Talking Dirty in the Bedroom

  1. Start simple. You don't need to immediately say a well-rehearsed line. Position yourself close to your partner's ear.[2] Once your intimacy has progressed, try saying something like this softly into their ear:
    • "Mmmmmm"
    • "Ohhhhh"
    • "Yes"
    • "Ahhhh"[2]
  2. Turn it up a notch.[2] You don't need to say a whole sentence. You're merely saying one or two words that will increase the dirty talk. You could whisper these into your partner's ear or even try saying them with a moan:[2]
    • "Keep going"
    • "Wow"
    • "Faster"
    • "Deeper"
    • "Don't stop"[2]
  3. Go for full phrases. Once you've become comfortable saying simple sounds or easy phrases, you're ready to use full on phrases. Both long and short phrases are effective and really vary on people and the situation.[2] If you are still unsure what you should say, try some of these out:
    • "You feel so good"
    • "I want to feel you deeper"
    • "I want to be yours"
    • "I wish you could do that all night!"[2]
  4. Say what you are feeling.[3] You don't have to be so mechanical about talking dirty during sex. Just say what you're feeling, what you're doing, or what you're experiencing in that moment.[3] As you start speaking dirty in the bedroom, try to avoid crude terms until you have a good idea of how your partner will respond.[3]
  5. Describe what works and what doesn't. After the act, take some time to go over what worked and what didn't. You won't be an expert instantly, so you'll need to give your partner and yourself time to discuss your turn-ons and turn-offs. The best time to talk about these is right after sex, when both of you are relaxed and want to be close.[3]
  6. Tell them to talk back. If you are feeling the urge, just whisper to your partner during sex, "talk dirty to me." You may find that even this phrase will spice up the action. There is also a chance that your partner is turned on by this invitation and could really move things forward.[4]
  7. Talk dirty as a form of foreplay.

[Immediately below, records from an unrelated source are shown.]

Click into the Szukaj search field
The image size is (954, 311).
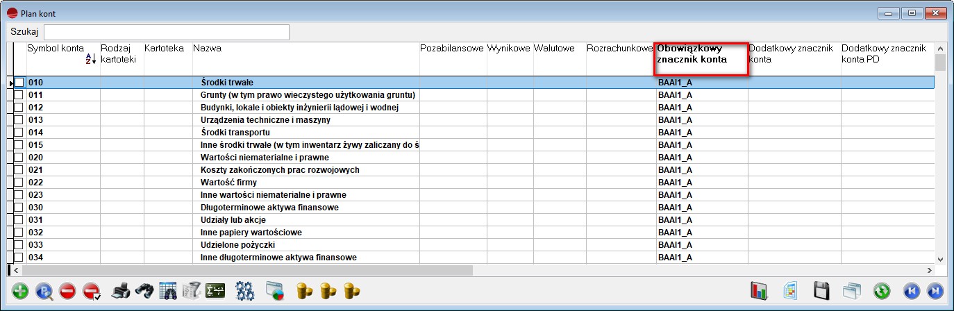167,32
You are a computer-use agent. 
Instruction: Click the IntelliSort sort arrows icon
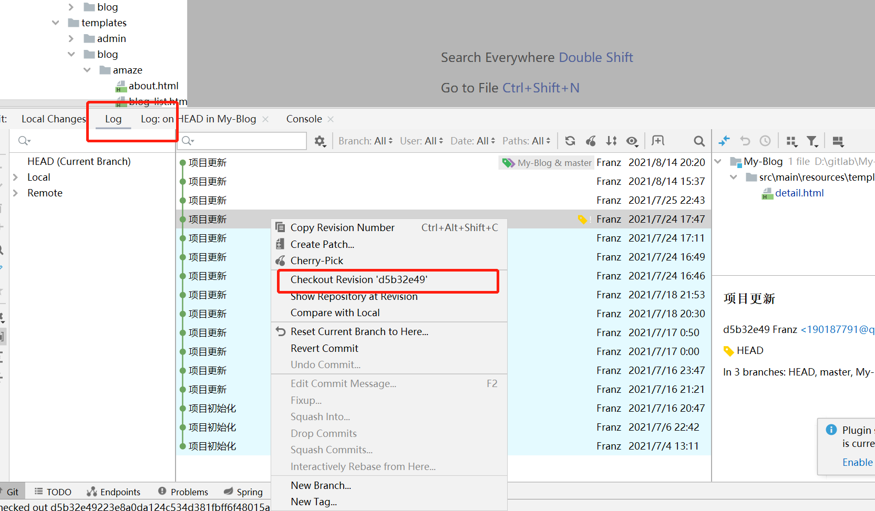pos(611,141)
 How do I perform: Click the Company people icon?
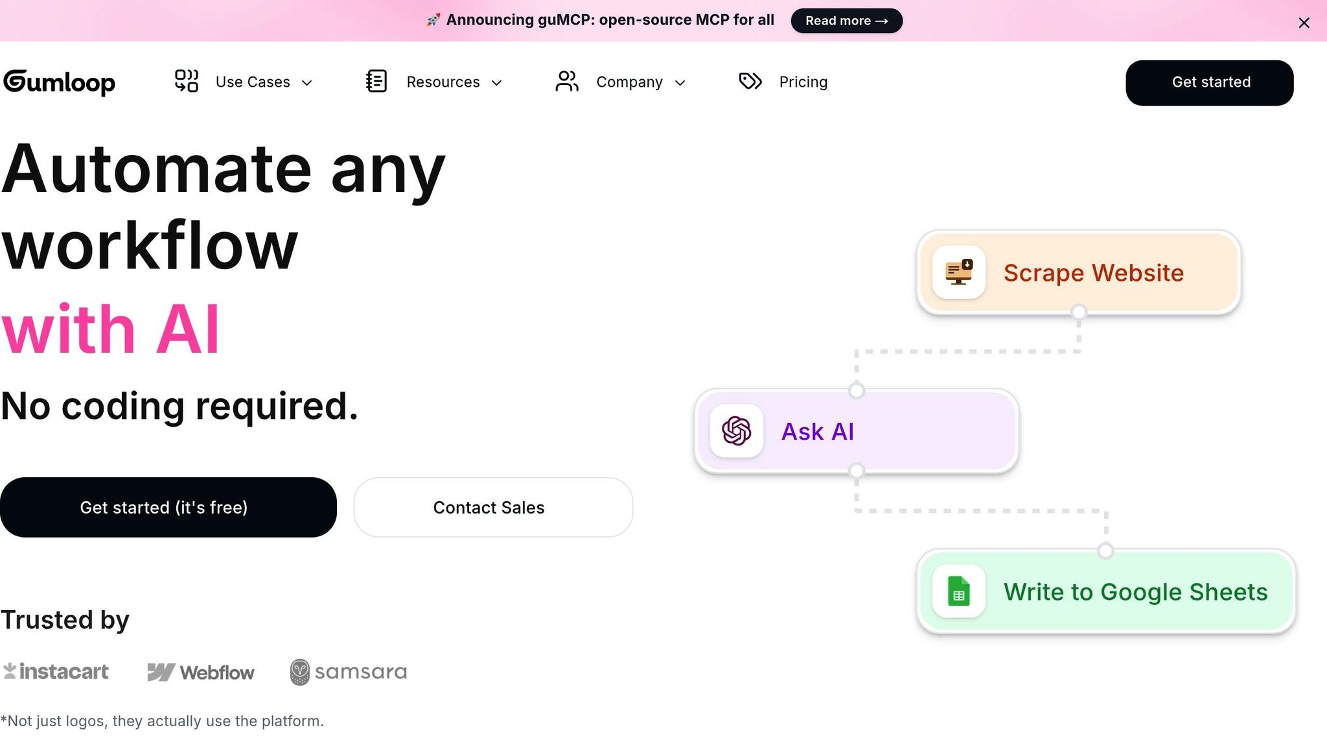[x=567, y=81]
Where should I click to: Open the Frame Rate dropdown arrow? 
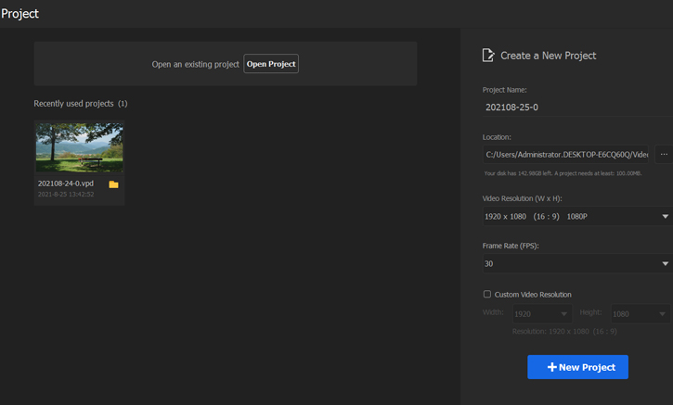pos(665,264)
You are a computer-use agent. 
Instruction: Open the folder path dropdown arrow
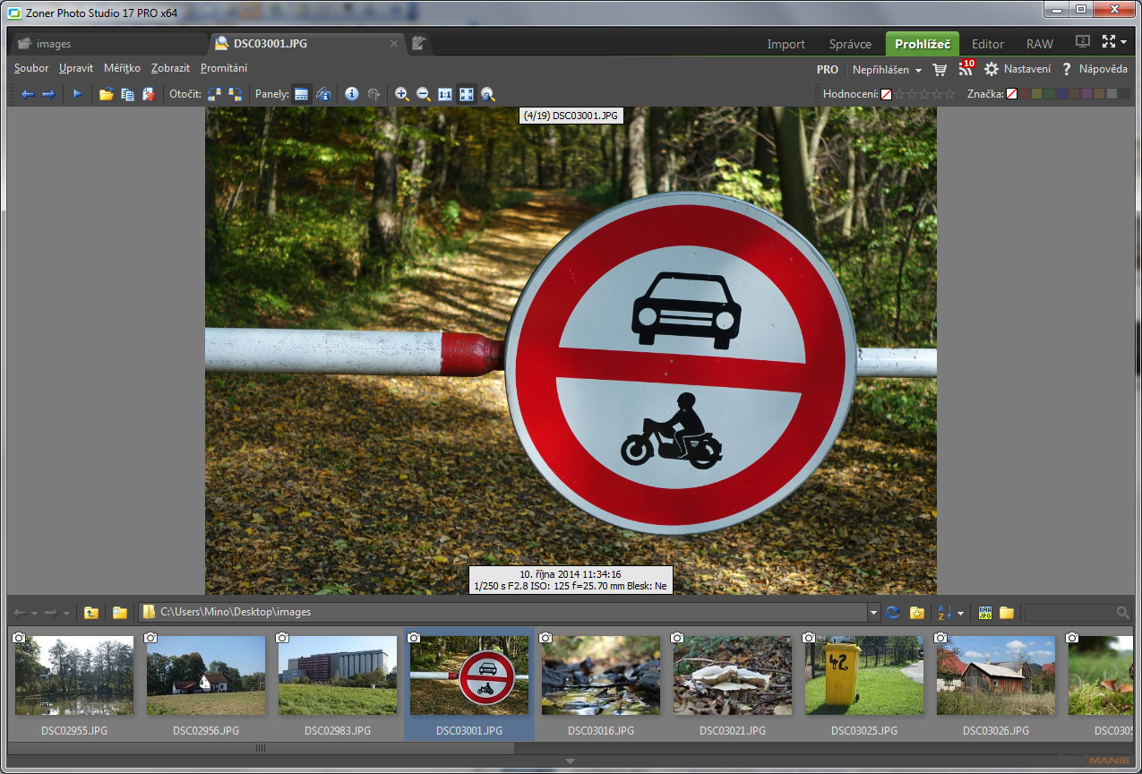[873, 613]
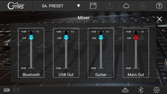Expand the preset list dropdown arrow
This screenshot has height=94, width=167.
click(x=79, y=6)
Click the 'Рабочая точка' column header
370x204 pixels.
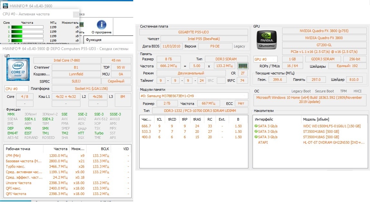coord(18,149)
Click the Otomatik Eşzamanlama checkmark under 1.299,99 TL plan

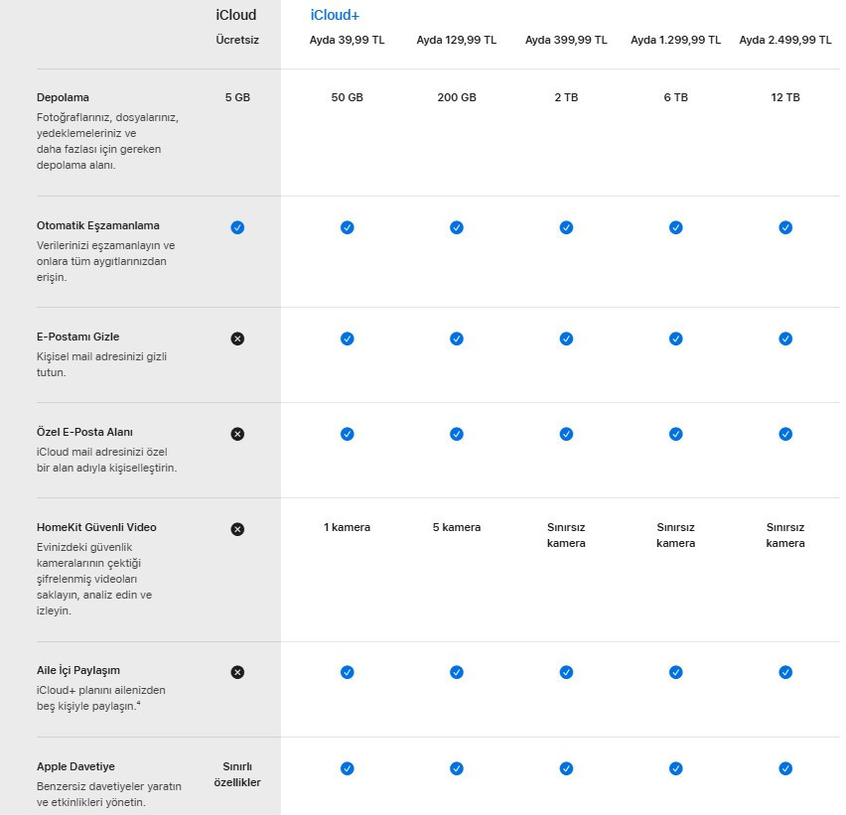(x=676, y=227)
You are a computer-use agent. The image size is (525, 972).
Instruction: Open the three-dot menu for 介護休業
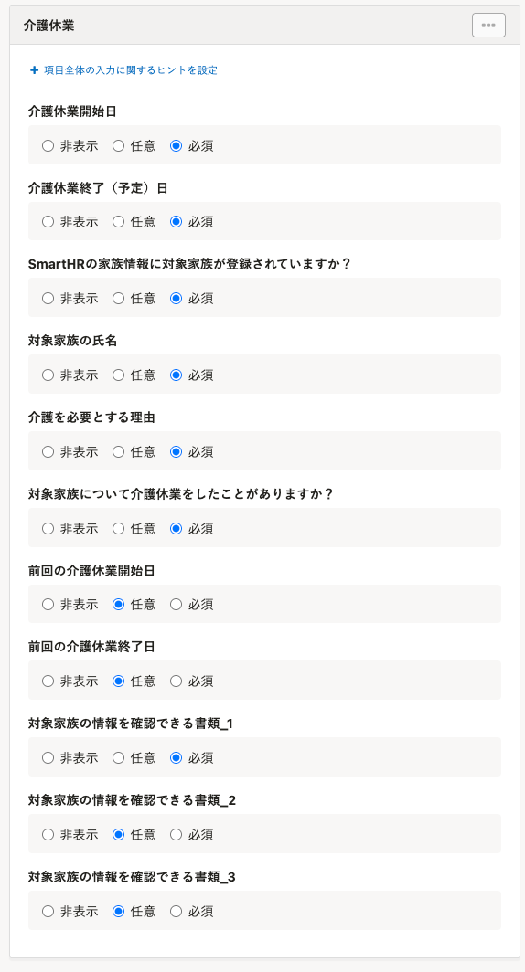click(x=488, y=26)
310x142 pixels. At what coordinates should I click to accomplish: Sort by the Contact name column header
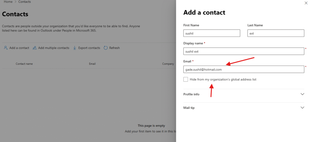24,64
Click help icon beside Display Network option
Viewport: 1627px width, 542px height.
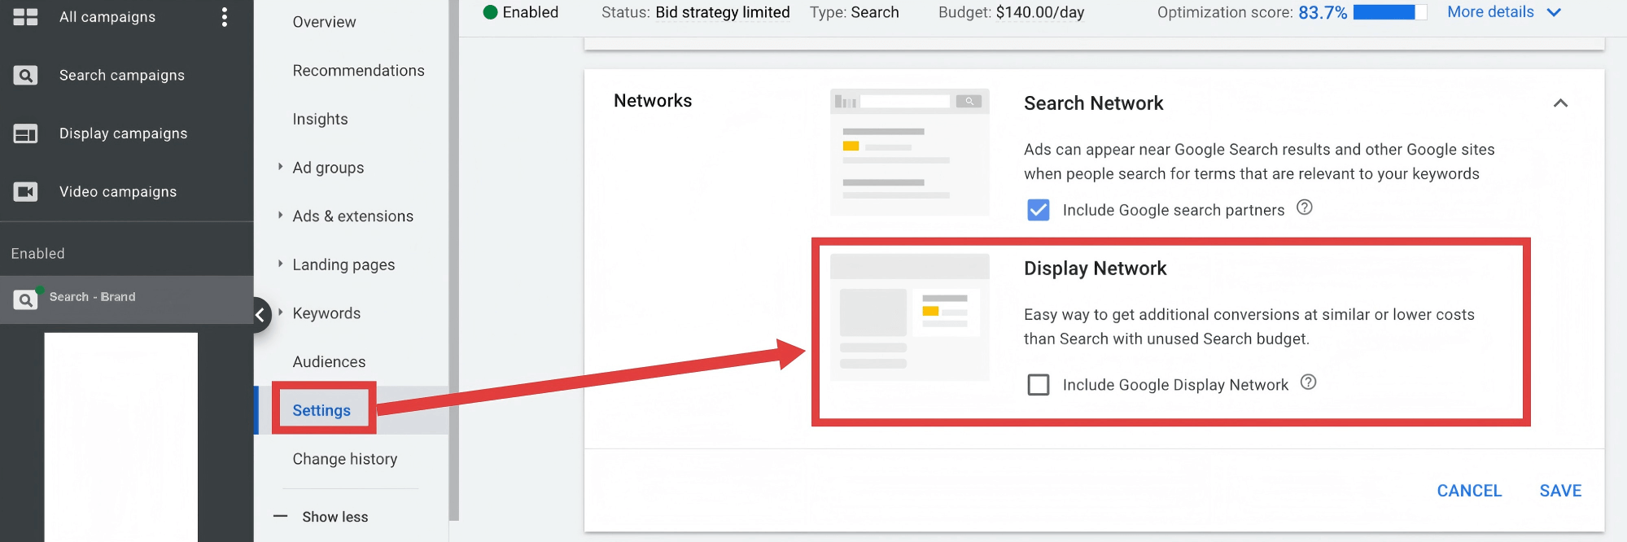(x=1308, y=382)
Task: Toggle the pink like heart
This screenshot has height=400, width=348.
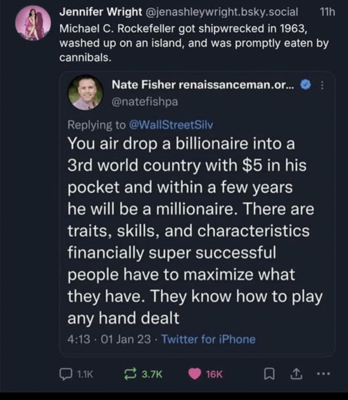Action: click(194, 374)
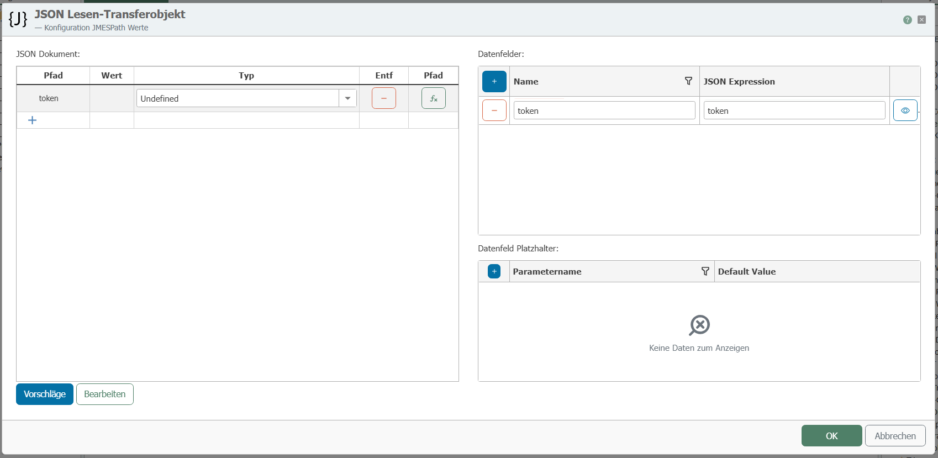Open the Typ dropdown showing Undefined
This screenshot has height=458, width=938.
(347, 98)

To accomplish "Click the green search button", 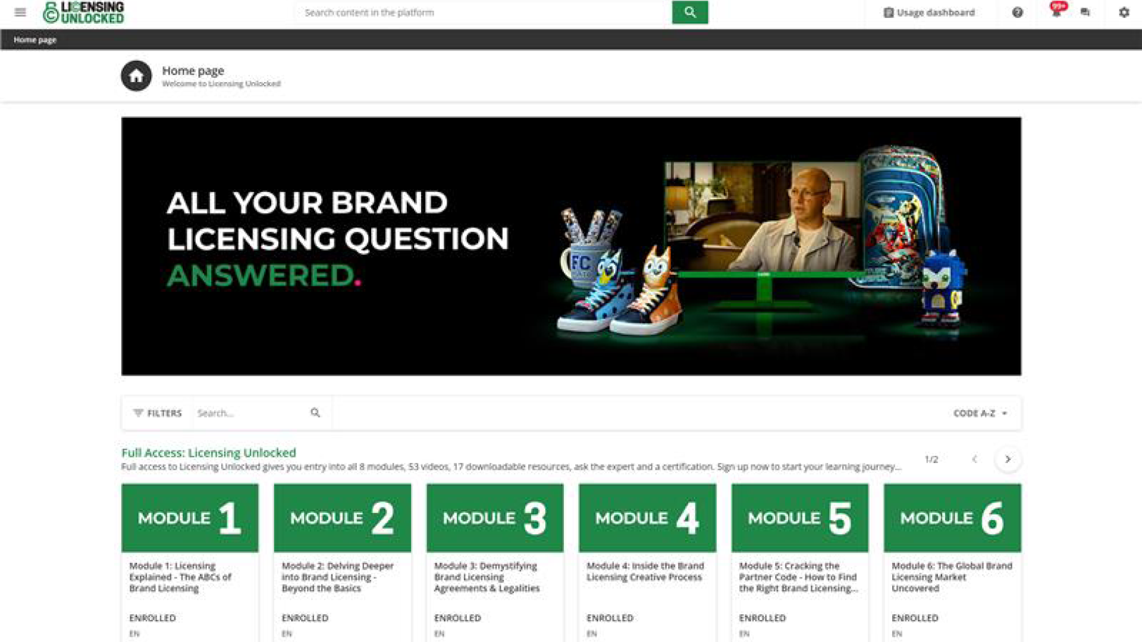I will [x=690, y=12].
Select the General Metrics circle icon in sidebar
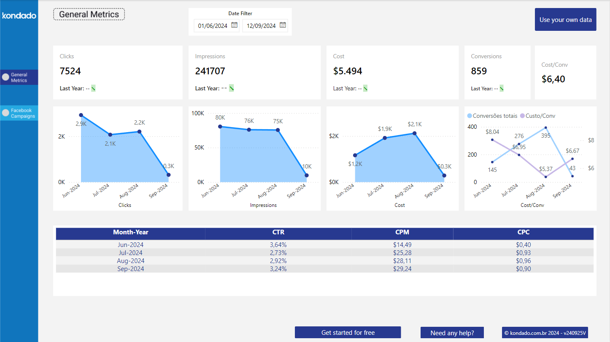 coord(5,77)
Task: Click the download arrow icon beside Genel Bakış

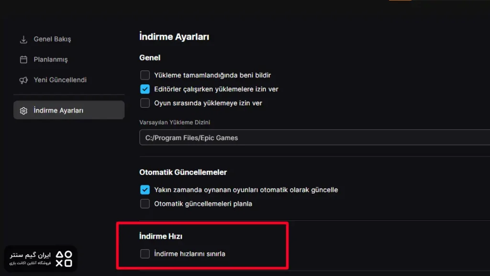Action: click(x=23, y=39)
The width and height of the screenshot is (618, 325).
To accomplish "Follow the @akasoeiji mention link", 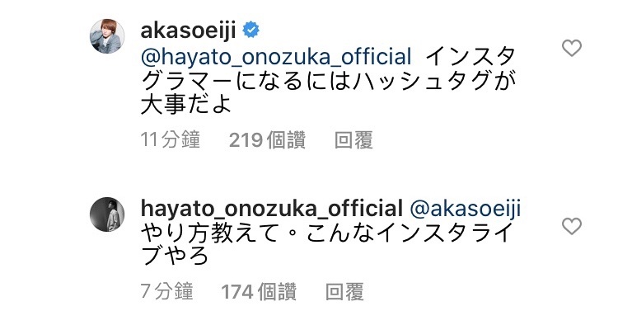I will pyautogui.click(x=466, y=209).
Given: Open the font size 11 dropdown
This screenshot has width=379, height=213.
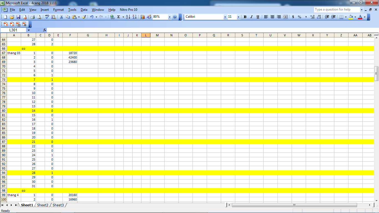Looking at the screenshot, I should pos(238,17).
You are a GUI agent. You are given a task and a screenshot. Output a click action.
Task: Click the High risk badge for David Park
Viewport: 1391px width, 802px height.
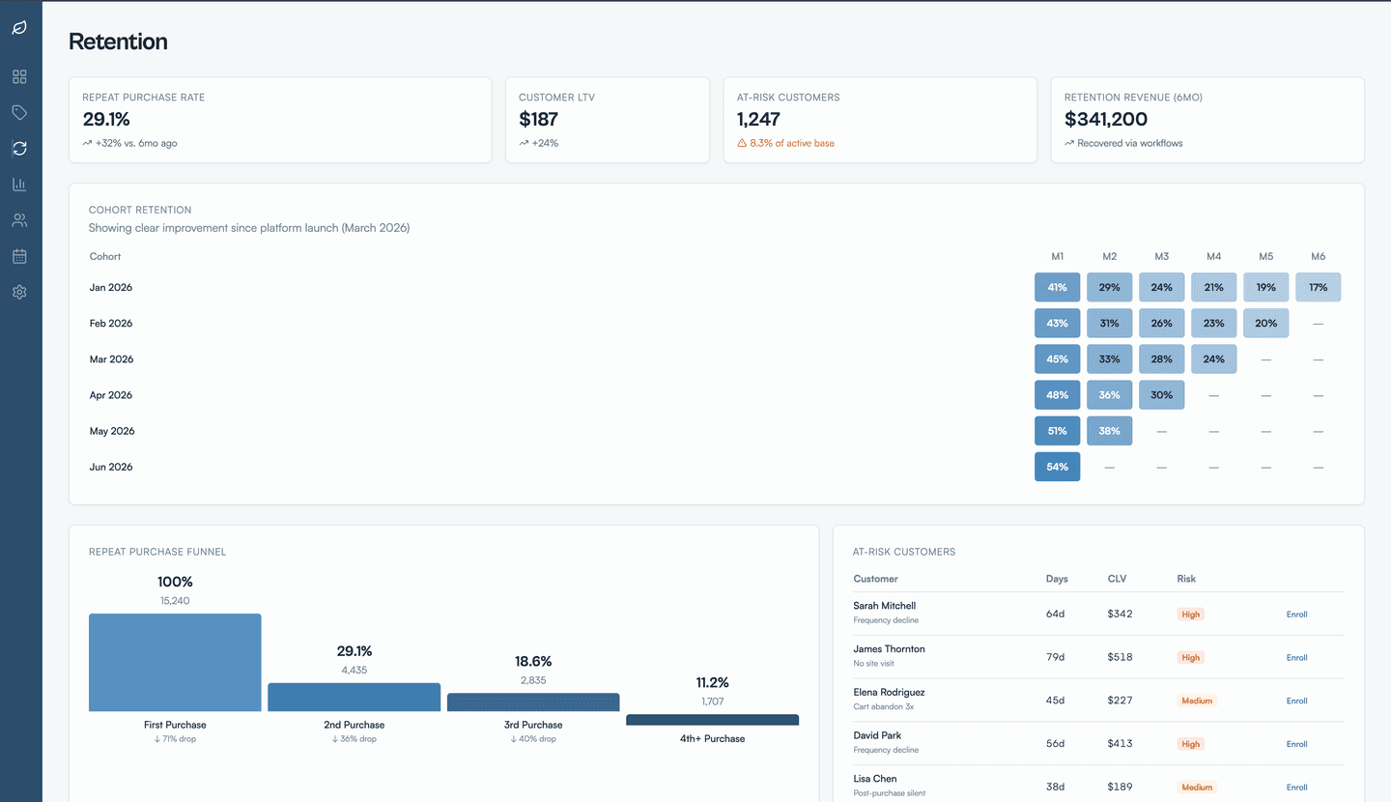click(1190, 743)
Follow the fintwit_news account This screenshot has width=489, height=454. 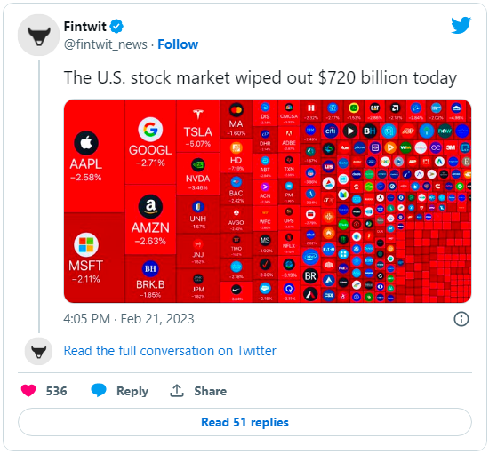click(178, 44)
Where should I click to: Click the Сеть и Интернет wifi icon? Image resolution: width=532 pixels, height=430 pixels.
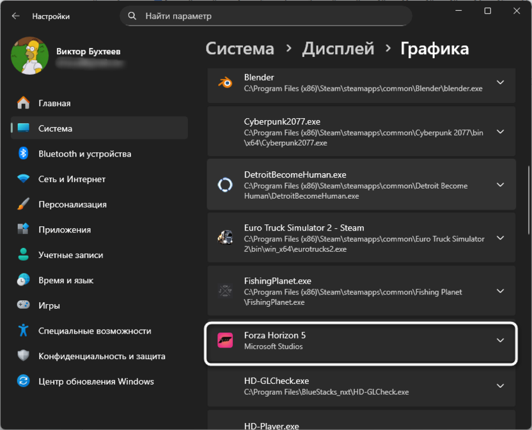[x=24, y=179]
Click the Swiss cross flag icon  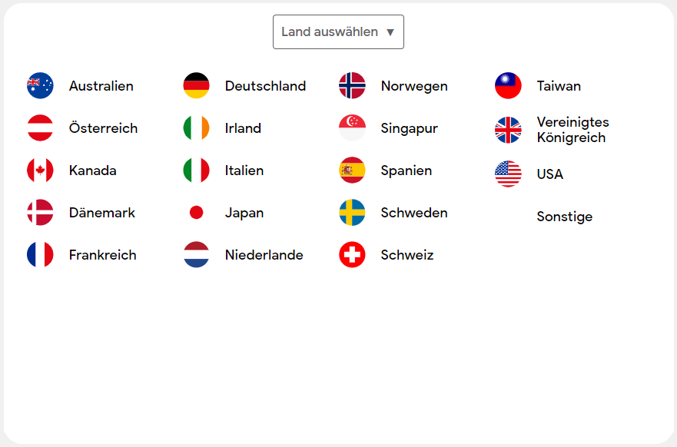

Many couples will initiate foreplay with speaking dirty to one another. You could call your partner on the phone and tell them how you're excited to see them and drop a simple line like, "I'd like to kiss and nibble your neck."[4] Catching your partner off guard with dirty talk could lead to an exciting night.
  8. Experiment with your voice.[4] If it feels natural, modulate your voice when getting close to your partner. Changing the way you say something in order to release what you are feeling can elevate both of your moods. Whether you scream, whisper, or moan, release whatever you're feeling. Respect your partner and be careful not to put them out of their comfort zone.[4]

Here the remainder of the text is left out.